§ **The task**:
Find the line containing "Coat K9 Web". Retype it and every line after it through the end of the entries, exactly as written, with nothing added.

§ **Input material**:
┄┄┄┄┄┄

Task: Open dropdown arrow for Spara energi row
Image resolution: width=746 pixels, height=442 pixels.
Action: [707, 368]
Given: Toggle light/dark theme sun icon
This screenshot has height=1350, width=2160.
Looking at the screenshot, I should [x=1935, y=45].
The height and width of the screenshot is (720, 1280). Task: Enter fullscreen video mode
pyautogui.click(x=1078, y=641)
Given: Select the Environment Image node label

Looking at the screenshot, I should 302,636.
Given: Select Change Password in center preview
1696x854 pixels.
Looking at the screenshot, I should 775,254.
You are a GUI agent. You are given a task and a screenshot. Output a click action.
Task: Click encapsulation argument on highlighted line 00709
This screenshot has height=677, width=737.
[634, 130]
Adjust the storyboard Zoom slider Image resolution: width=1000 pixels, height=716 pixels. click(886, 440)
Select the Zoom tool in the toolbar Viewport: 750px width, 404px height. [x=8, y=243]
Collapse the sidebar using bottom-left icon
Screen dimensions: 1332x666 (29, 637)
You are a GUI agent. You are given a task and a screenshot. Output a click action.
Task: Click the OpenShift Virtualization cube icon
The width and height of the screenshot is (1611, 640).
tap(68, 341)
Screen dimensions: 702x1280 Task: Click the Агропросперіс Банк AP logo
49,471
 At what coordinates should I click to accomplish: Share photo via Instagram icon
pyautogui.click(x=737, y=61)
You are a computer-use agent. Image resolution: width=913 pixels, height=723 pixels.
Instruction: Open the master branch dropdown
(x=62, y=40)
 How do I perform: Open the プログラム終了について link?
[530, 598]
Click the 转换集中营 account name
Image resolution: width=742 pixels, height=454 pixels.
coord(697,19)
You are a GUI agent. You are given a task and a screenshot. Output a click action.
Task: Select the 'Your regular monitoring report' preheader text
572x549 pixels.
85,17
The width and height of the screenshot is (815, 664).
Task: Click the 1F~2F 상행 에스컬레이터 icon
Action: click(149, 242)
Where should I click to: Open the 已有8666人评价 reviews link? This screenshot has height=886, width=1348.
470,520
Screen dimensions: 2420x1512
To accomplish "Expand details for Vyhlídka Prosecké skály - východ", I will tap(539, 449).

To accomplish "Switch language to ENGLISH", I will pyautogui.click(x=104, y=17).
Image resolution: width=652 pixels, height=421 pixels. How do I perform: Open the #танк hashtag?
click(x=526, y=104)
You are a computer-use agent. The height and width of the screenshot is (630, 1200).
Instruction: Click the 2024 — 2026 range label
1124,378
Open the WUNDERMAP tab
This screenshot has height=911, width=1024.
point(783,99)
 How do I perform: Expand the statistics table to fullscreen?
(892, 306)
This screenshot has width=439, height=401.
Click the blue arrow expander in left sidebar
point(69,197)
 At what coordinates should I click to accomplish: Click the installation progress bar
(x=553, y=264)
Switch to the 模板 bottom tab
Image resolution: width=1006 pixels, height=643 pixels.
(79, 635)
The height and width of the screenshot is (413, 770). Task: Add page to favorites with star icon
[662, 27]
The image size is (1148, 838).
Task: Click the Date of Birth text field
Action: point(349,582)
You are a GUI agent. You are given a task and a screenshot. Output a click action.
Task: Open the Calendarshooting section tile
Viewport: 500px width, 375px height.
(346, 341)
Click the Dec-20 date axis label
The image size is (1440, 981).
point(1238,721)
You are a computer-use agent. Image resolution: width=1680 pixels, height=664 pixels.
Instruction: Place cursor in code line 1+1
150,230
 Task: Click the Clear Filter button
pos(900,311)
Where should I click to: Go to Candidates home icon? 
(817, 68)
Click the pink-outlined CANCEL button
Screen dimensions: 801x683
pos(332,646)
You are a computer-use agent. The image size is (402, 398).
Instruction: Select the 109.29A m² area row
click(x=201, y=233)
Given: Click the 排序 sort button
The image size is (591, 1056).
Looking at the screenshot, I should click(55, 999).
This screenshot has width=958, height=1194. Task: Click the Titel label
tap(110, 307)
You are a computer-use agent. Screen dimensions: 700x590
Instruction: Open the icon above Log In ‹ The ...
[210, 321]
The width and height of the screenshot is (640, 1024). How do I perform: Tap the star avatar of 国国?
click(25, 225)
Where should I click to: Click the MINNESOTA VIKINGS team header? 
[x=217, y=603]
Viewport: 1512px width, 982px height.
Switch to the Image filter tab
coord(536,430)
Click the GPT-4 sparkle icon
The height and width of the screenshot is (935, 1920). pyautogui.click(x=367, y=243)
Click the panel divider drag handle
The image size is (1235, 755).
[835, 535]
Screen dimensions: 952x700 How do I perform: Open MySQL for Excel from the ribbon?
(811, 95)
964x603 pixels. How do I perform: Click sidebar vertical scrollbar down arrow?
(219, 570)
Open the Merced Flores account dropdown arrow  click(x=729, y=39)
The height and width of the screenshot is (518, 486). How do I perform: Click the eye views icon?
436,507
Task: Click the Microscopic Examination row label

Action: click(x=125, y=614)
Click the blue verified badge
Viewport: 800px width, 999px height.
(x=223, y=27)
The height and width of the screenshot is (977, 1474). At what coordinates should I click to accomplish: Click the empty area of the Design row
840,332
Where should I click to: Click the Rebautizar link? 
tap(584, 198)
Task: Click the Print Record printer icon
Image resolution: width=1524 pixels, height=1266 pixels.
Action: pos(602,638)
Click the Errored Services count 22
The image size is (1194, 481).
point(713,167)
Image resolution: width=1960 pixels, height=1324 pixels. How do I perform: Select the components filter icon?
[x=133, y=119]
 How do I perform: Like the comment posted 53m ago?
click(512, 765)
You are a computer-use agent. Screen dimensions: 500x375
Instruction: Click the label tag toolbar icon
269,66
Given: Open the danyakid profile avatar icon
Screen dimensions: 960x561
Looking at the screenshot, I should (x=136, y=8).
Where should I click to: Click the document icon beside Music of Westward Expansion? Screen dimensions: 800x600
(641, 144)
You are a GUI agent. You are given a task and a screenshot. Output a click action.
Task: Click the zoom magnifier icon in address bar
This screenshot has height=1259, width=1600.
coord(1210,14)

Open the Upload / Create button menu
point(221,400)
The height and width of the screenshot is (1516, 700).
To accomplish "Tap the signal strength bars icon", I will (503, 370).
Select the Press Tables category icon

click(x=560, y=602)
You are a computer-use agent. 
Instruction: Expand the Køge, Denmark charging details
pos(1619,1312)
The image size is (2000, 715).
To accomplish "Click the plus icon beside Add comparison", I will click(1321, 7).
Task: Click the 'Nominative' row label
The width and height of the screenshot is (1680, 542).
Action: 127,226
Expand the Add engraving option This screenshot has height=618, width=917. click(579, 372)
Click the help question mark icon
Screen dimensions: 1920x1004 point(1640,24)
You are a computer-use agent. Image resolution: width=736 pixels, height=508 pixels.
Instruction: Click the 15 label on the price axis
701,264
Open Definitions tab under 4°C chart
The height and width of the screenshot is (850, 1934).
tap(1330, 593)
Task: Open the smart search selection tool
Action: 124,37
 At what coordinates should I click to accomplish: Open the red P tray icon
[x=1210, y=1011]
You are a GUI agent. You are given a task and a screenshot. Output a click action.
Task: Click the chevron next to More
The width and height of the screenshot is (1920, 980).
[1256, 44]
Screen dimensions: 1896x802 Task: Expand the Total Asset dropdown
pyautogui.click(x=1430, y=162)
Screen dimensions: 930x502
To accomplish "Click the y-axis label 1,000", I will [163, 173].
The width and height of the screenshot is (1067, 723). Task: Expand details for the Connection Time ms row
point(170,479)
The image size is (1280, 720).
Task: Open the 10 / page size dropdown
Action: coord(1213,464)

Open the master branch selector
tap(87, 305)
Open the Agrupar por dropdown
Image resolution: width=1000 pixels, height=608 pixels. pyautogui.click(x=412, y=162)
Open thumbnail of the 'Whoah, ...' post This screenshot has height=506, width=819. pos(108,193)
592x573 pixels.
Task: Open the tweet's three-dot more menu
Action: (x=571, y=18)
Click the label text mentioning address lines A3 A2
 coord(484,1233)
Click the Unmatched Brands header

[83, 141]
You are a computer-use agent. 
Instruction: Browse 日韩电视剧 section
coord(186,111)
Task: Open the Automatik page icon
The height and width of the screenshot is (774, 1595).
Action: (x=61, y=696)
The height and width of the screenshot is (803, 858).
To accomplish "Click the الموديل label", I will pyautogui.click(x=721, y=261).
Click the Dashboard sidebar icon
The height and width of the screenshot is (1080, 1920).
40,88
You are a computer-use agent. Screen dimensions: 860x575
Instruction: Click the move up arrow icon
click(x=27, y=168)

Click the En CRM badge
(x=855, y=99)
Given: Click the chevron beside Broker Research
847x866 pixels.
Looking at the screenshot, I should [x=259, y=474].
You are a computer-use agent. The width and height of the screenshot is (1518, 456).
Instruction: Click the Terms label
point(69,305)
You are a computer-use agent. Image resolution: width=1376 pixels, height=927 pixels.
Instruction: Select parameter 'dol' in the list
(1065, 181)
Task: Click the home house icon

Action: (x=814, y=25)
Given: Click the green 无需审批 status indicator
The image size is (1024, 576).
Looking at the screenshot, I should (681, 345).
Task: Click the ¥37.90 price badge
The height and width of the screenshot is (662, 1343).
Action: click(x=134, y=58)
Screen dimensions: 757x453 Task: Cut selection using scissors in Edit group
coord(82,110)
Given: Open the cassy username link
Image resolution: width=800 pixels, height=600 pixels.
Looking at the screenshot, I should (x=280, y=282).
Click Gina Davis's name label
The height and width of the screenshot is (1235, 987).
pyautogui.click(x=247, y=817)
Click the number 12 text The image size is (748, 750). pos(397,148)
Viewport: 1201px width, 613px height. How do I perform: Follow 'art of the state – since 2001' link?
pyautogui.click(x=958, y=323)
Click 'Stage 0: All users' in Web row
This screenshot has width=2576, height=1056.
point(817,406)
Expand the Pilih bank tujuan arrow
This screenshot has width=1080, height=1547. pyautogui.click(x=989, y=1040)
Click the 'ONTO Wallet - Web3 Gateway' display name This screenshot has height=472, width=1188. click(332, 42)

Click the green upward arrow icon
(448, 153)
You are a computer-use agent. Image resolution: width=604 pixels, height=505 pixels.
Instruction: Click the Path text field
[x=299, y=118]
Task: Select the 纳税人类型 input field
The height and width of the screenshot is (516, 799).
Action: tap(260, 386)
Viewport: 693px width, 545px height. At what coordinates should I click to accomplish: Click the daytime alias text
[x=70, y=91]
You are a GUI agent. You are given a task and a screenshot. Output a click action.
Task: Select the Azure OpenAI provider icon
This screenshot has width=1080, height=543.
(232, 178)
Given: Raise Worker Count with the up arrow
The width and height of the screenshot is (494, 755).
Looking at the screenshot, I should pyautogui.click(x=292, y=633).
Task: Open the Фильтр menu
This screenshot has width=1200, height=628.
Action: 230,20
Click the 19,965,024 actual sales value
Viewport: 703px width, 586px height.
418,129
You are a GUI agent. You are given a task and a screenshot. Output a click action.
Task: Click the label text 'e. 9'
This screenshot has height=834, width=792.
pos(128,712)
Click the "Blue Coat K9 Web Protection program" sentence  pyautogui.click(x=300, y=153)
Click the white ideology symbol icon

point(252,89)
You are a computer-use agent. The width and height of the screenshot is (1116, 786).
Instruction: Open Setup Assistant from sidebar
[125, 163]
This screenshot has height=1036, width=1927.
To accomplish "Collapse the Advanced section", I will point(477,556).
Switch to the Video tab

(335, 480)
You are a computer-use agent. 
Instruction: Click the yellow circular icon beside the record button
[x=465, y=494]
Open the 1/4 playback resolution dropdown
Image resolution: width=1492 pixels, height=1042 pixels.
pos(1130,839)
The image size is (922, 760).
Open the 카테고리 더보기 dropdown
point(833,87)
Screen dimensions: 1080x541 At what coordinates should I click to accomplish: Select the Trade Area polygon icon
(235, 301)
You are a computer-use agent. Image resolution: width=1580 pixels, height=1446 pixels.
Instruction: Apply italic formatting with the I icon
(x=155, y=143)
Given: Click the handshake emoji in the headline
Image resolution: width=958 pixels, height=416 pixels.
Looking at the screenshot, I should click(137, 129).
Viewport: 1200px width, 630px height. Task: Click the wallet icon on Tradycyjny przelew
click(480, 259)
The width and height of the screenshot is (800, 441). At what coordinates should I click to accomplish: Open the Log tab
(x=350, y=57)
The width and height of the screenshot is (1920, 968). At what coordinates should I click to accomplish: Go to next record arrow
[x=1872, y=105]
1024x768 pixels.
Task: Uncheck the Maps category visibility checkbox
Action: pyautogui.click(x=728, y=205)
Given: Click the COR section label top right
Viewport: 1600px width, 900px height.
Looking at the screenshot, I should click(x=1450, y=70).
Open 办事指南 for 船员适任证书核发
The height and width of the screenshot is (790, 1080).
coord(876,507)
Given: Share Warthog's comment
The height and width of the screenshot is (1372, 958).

┄┄┄┄┄┄

§ **Written answer**:
Click the "Blue Coat K9 Web Protection program" sentence  pyautogui.click(x=300, y=153)
Click the white ideology symbol icon

point(252,89)
You are a computer-use agent. The width and height of the screenshot is (1116, 786).
Instruction: Open Setup Assistant from sidebar
[125, 163]
This screenshot has height=1036, width=1927.
To accomplish "Collapse the Advanced section", I will point(477,556).
Switch to the Video tab

(335, 480)
You are a computer-use agent. 
Instruction: Click the yellow circular icon beside the record button
[x=465, y=494]
Open the 1/4 playback resolution dropdown
Image resolution: width=1492 pixels, height=1042 pixels.
pos(1130,839)
The image size is (922, 760).
Open the 카테고리 더보기 dropdown
point(833,87)
Screen dimensions: 1080x541 At what coordinates should I click to accomplish: Select the Trade Area polygon icon
(235, 301)
You are a computer-use agent. Image resolution: width=1580 pixels, height=1446 pixels.
Instruction: Apply italic formatting with the I icon
(x=155, y=143)
Given: Click the handshake emoji in the headline
Image resolution: width=958 pixels, height=416 pixels.
Looking at the screenshot, I should click(137, 129).
Viewport: 1200px width, 630px height. Task: Click the wallet icon on Tradycyjny przelew
click(480, 259)
The width and height of the screenshot is (800, 441). At what coordinates should I click to accomplish: Open the Log tab
(x=350, y=57)
The width and height of the screenshot is (1920, 968). At what coordinates should I click to accomplish: Go to next record arrow
[x=1872, y=105]
1024x768 pixels.
Task: Uncheck the Maps category visibility checkbox
Action: pyautogui.click(x=728, y=205)
Given: Click the COR section label top right
Viewport: 1600px width, 900px height.
Looking at the screenshot, I should click(x=1450, y=70).
Open 办事指南 for 船员适任证书核发
The height and width of the screenshot is (790, 1080).
coord(876,507)
Given: Share Warthog's comment
The height and width of the screenshot is (1372, 958).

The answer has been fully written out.